MATERIAL PROVIDED:

:::::

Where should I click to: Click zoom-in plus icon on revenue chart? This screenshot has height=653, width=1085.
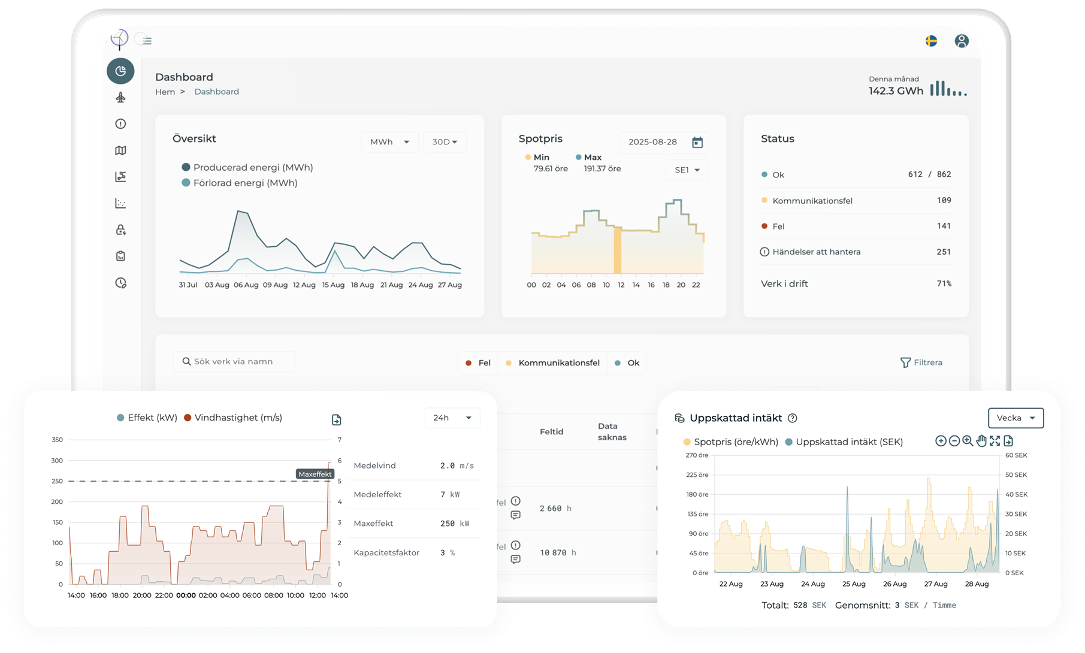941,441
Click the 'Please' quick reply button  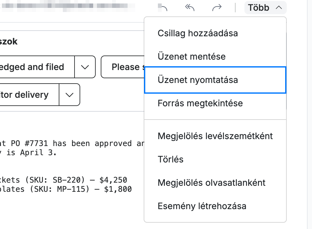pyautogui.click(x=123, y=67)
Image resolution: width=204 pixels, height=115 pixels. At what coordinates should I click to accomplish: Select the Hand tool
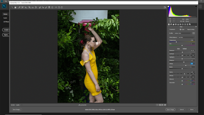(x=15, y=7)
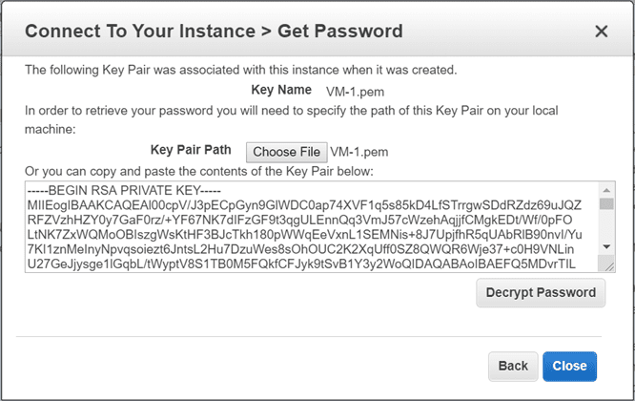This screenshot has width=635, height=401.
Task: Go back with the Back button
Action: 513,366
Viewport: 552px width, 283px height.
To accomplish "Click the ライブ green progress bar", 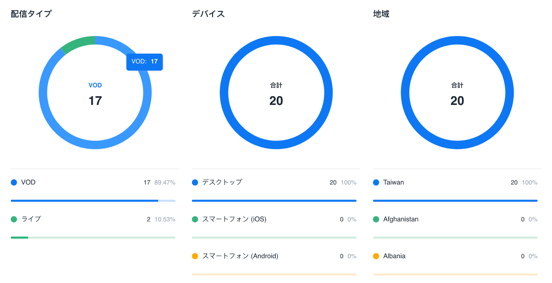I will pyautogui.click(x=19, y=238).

:::::

TASK TO COMPLETE: For the entries above, print exactly the lines between the one with "Image resolution: width=204" and the one with "Viewport: 552px width, 283px height.", inclusive, with no pictures.

TASK SOLUTION:
Image resolution: width=204 pixels, height=115 pixels. At what coordinates should I click to accomplish: Select the Hand tool
(x=15, y=7)
This screenshot has width=635, height=401.
Task: Go back with the Back button
Action: 513,366
Viewport: 552px width, 283px height.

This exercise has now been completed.